Python version: >=`3.8`, < `3.12` (recommended: `3.10`)

Several common packages are used in this project.

1. For data processing: python built-in packages such as `re` and `Biopython`;
2. For deep learning model implementation: `PyTorch 2.4.1 + cu121` for deep neural networks, `transformers 4.19.2` for pre-trained models;
3. For model evaluations and result plots:`scikit-learn` and `matplotlib`.

Using the following commands to create your own conda environment:

First make sure you have [conda](https://docs.conda.io/projects/conda/en/stable/user-guide/install/index.html) or [miniconda](https://docs.anaconda.com/free/miniconda/) installed in your machine  using command `which conda` (for Linux).

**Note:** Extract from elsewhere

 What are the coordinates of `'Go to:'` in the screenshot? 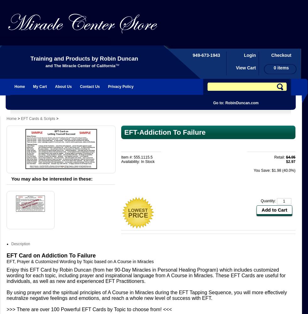 It's located at (219, 103).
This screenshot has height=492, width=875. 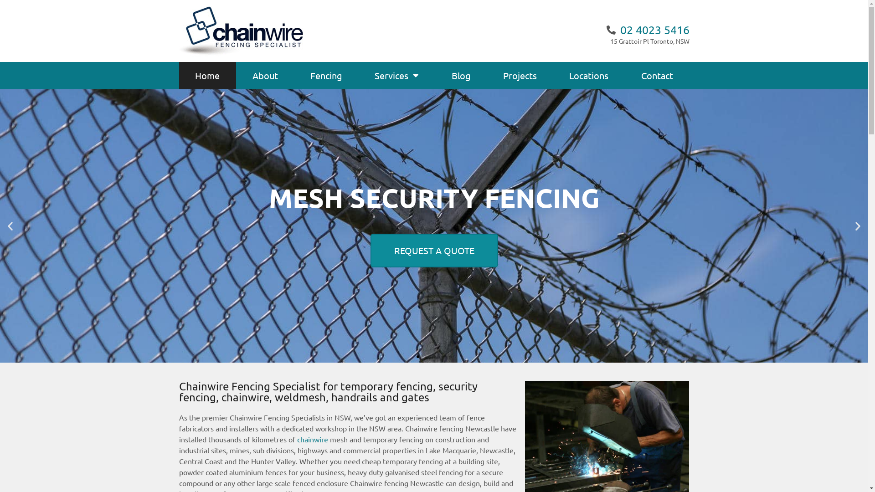 What do you see at coordinates (312, 439) in the screenshot?
I see `'chainwire'` at bounding box center [312, 439].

### Step1 Preparation for blast and ProtBert

1. Please go to blast ( [link](https://ftp.ncbi.nlm.nih.gov/blast/executables/blast+/LATEST/) | [guide](https://ftp.ncbi.nlm.nih.gov/pub/factsheets/HowTo_BLASTGuide.pdf) ) for local deployment;
2. Please go to ProtBert ( [link](https://huggingface.co/Rostlab/prot_bert) | [guide](https://github.com/agemagician/ProtTrans) ) for local deployment.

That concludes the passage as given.